GOAL OF THE EXERCISE | Scan the entries for the word "agent". Every line that has it should be copied.

DATA EXTRACTS |
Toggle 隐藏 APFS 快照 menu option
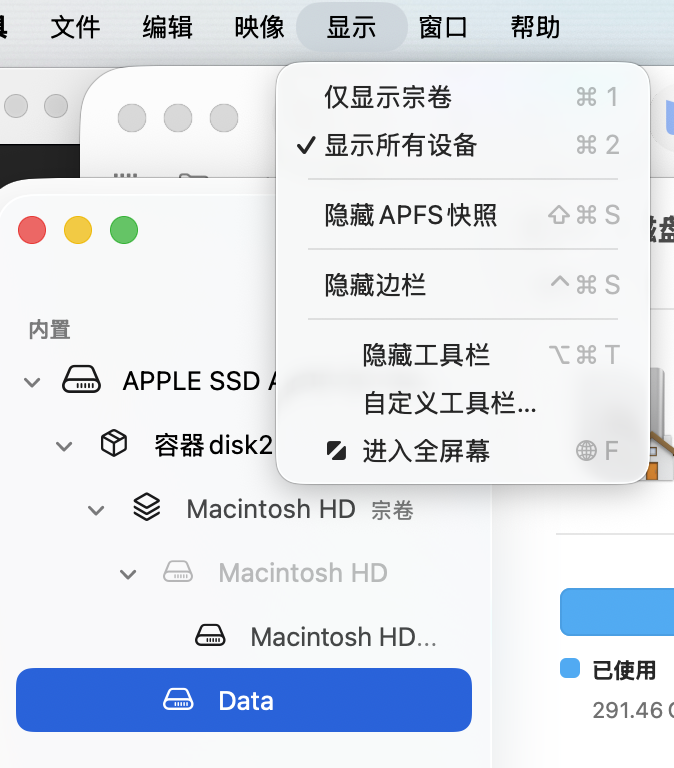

...

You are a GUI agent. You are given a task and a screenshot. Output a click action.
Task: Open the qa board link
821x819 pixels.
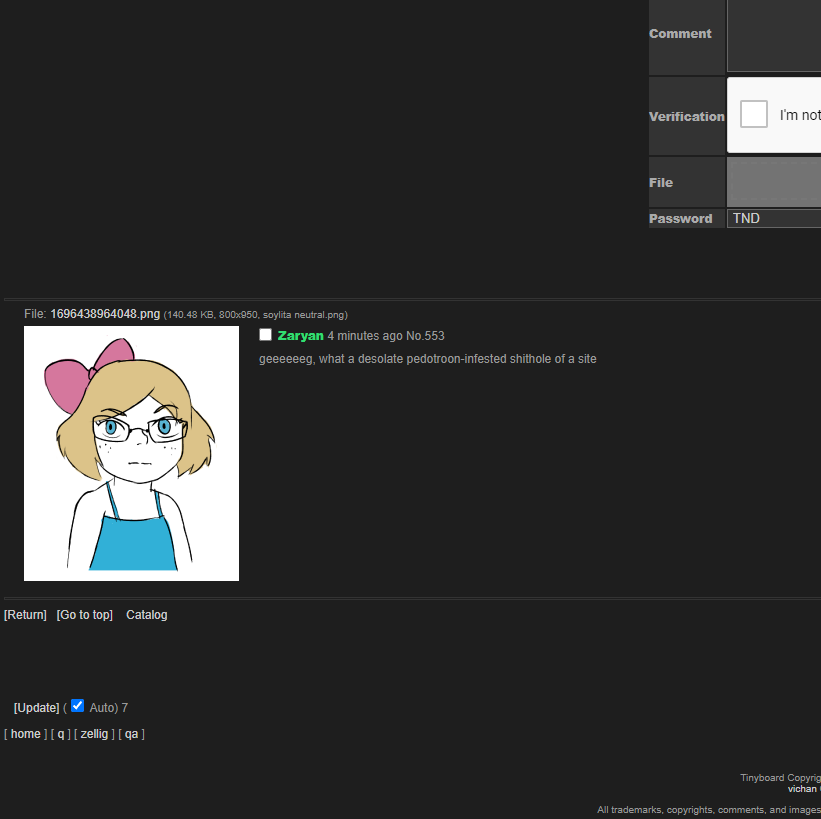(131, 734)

--

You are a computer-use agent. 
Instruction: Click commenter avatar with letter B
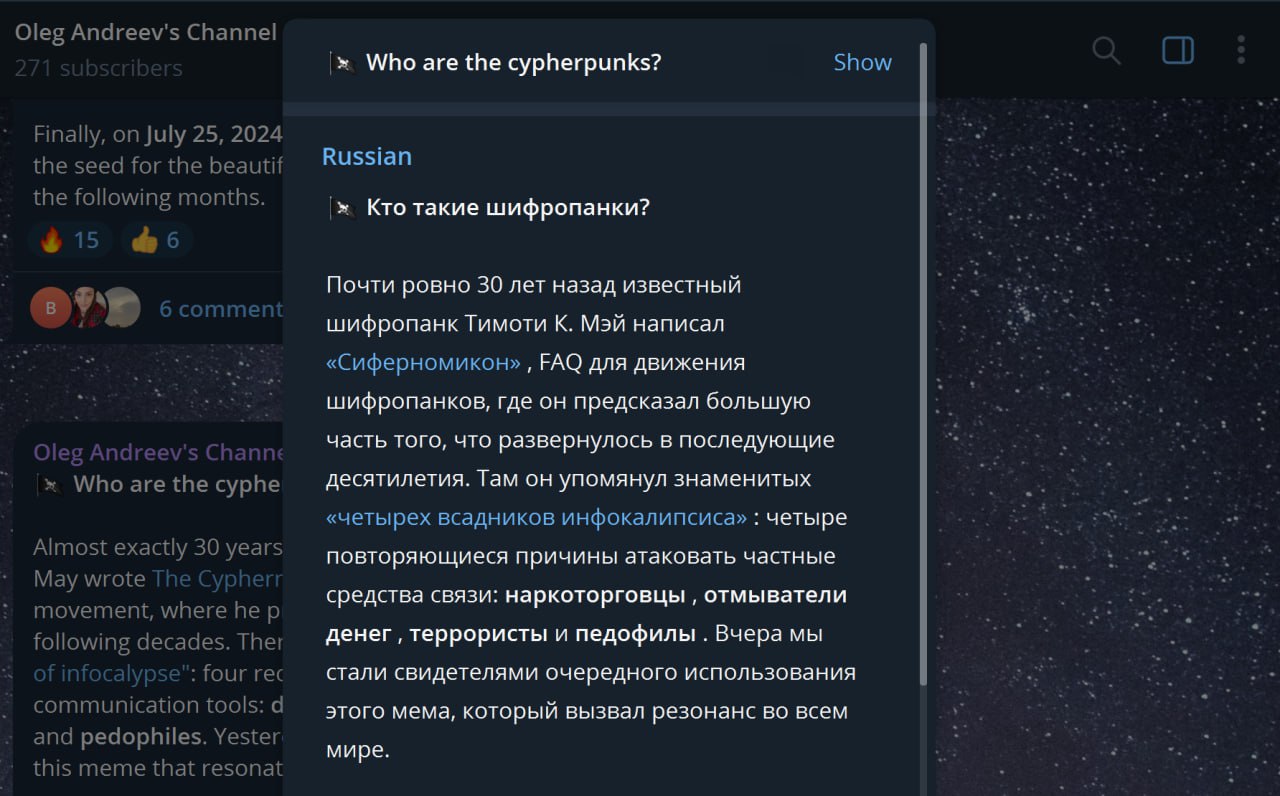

EXPECTED OUTPUT |
You are a GUI agent. You are given a task and a screenshot. Output a click action.
You are a computer-use agent. 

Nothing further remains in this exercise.